Assim, por exemplo, a proteção jurídica da propriedade é dada como algo fundamental

para a organização da sociedade porque refletiria um princípio político de interesse comum,

baseado na liberdade dos homens, e não uma necessidade econômica que diz respeito à

manutenção do modo de produção capitalista. O fato de que a imensa maioria das pessoas não

tem e jamais terá condições concretas de ser proprietária de bens de produção é ocultado sob a

abstração de que todos são livres para buscar sua felicidade, comprando tantos bens materiais

quantos puderem.

Mas essa liberdade de buscar a felicidade sem condições materiais para tanto não

passa de ilusão. Se isso é justiça, trata-se de uma justiça ideologicamente construída. Na

esteira do que já disse Max na Tese II sobre Feuerbach, tratar do maior problema da

realidade humana de uma forma abstrata, apartada da realidade prática, é tratar de um

problema real sem levar a realidade em conta (MASTRODI (2008a:275). A percepção de que

há classes sociais em conflito material no âmbito da sociedade, visando cada qual a participar,

da melhor forma possível, dos escassos produtos sociais e de sua distribuição, traz a lume

uma única verdade social empiricamente verificável: que há desigualdade social porque há

situação de dominação e exploração social de uma classe sobre outra. A justiça somente será

real e concreta quando essas condições históricas forem concretamente superadas. Até lá,

justiça continuará sendo apenas uma palavra bonita.
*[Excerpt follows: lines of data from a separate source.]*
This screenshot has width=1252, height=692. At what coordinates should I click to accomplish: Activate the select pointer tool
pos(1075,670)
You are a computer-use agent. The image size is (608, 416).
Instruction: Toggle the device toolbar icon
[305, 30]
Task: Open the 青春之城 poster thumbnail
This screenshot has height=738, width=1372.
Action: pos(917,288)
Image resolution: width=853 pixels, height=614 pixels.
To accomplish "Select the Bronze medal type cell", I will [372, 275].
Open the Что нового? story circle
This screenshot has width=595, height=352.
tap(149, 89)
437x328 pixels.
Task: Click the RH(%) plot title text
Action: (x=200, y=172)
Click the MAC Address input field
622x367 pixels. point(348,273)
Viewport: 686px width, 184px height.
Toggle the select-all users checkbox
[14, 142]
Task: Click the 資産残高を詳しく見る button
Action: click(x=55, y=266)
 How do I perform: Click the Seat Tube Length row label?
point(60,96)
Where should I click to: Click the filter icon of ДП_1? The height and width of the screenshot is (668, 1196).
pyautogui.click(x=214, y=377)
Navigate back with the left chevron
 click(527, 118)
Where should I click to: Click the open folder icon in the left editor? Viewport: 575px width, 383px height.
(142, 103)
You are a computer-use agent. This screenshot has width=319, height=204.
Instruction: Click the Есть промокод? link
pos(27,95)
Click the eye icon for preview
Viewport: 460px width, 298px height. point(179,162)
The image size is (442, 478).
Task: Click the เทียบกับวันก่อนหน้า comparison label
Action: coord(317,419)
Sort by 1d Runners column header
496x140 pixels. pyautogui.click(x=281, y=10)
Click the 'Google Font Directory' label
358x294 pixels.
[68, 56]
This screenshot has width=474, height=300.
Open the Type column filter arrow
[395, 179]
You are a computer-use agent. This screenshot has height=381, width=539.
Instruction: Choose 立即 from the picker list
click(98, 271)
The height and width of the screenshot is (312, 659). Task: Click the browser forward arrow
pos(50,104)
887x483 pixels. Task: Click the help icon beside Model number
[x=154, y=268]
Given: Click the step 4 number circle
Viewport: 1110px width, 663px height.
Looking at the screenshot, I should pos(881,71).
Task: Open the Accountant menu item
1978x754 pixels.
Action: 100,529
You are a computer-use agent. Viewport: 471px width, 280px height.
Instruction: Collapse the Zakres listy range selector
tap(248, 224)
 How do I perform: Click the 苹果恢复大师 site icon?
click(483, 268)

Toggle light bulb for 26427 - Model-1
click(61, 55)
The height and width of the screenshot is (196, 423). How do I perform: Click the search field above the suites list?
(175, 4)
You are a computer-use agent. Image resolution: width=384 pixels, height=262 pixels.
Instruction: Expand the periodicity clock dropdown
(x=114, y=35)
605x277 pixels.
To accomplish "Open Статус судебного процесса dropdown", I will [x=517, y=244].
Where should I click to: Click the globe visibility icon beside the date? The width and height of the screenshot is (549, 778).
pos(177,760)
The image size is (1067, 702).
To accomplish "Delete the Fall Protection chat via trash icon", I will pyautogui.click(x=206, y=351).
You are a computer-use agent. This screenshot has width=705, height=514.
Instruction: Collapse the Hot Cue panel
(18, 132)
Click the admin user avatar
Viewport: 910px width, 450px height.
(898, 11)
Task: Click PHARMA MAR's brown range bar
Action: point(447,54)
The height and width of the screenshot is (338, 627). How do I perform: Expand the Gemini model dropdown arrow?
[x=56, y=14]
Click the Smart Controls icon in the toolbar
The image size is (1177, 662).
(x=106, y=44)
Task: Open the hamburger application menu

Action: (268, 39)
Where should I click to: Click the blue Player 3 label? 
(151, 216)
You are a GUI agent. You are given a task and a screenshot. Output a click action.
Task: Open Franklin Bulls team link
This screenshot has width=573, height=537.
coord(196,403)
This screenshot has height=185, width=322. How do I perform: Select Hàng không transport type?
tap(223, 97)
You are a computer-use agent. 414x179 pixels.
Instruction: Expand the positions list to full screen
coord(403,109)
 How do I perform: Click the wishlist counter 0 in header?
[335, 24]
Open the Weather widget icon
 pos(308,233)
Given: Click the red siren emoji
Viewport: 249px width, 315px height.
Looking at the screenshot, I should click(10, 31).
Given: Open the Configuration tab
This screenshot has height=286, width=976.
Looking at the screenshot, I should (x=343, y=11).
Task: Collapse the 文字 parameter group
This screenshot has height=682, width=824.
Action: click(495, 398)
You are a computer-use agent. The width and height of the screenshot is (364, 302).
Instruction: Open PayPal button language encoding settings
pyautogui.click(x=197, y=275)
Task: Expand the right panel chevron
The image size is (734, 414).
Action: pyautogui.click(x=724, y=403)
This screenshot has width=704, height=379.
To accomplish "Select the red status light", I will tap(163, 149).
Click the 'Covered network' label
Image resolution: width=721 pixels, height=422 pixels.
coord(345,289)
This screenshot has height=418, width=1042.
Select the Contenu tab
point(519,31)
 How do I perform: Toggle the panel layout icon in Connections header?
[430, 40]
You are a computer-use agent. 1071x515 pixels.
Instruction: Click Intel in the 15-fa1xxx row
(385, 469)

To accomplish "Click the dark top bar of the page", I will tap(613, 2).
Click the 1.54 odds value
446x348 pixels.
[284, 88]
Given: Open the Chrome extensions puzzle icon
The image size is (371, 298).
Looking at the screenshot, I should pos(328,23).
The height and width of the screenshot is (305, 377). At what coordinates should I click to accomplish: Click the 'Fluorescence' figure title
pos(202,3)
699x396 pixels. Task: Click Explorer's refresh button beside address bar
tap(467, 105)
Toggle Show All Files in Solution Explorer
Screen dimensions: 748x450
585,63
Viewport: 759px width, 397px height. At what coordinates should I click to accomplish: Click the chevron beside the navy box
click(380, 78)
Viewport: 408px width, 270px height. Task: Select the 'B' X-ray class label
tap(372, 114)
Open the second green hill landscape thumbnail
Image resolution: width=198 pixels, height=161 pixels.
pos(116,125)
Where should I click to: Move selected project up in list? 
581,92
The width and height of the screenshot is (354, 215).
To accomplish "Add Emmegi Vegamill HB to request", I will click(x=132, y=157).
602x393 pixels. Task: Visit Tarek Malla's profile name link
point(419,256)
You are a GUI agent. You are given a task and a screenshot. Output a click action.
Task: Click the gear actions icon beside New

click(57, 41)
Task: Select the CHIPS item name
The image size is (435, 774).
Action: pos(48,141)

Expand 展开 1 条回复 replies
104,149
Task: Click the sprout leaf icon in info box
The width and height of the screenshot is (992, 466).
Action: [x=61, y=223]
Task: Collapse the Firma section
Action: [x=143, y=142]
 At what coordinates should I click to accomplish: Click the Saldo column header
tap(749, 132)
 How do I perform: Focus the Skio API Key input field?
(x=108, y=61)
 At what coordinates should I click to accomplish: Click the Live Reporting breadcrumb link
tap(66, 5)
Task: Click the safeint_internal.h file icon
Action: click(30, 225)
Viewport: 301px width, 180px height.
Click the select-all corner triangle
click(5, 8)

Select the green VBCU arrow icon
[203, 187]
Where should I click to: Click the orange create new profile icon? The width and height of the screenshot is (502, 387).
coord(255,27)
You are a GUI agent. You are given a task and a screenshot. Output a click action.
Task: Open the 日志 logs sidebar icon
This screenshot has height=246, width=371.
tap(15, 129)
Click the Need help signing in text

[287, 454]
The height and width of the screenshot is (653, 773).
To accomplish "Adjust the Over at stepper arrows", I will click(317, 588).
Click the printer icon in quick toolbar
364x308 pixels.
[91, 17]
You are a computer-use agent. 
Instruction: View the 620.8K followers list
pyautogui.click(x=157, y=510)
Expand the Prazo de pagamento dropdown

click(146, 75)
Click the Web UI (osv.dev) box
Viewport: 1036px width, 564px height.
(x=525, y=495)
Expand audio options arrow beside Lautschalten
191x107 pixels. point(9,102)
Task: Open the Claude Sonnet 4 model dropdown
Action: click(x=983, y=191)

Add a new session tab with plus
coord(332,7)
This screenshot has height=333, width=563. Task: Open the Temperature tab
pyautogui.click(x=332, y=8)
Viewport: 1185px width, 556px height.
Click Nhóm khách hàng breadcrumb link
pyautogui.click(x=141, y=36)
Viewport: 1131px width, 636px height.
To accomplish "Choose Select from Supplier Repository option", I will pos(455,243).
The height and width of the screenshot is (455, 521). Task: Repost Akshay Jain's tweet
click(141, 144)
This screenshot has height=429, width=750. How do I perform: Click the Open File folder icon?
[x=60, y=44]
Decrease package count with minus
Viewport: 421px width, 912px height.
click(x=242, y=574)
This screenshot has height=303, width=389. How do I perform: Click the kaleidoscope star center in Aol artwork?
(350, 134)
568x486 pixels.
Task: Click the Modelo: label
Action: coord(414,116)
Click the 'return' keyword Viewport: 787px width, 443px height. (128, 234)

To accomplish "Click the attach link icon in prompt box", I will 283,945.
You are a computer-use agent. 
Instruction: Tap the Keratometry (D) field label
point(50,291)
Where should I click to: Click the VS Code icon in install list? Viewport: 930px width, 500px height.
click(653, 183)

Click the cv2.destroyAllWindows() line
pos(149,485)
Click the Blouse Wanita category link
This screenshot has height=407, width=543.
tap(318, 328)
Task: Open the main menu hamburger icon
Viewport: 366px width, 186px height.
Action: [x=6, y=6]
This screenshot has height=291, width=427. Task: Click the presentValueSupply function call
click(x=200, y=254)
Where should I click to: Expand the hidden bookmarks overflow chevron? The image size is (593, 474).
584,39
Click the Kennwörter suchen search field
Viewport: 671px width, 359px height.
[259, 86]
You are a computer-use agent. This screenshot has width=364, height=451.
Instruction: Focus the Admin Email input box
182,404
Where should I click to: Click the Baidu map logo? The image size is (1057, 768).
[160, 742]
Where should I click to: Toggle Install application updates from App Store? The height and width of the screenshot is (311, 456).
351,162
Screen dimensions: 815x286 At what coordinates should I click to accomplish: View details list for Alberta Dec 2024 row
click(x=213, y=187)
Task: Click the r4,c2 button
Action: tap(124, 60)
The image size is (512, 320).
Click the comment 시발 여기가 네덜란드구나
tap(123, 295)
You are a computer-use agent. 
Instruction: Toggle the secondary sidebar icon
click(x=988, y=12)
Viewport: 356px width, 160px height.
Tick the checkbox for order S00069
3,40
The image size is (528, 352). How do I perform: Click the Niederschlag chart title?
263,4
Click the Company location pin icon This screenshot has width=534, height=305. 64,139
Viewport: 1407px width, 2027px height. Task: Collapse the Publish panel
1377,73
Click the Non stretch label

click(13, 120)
Enquanto a ideia de justiça permanecer sendo apresentada como um valor universal e

abstrato de saudável equilíbrio entre os grupos sociais, ela serve justamente para ocultar uma

situação de exploração do homem pelo homem que concretamente ocorre em toda e qualquer

sociedade historicamente identificada, exploração esta perpetuada por relações de poder tão

bem estruturadas que até mesmo os explorados acreditam que há justiça nas condições de

dominação a que estão sujeitos. Trata-se de situação que só poderá ser alterada a partir da

conscientização dessas condições históricas e da efetiva luta por transformação social, de

modo análogo ao que ocorreu do iluminismo à queda da Bastilha.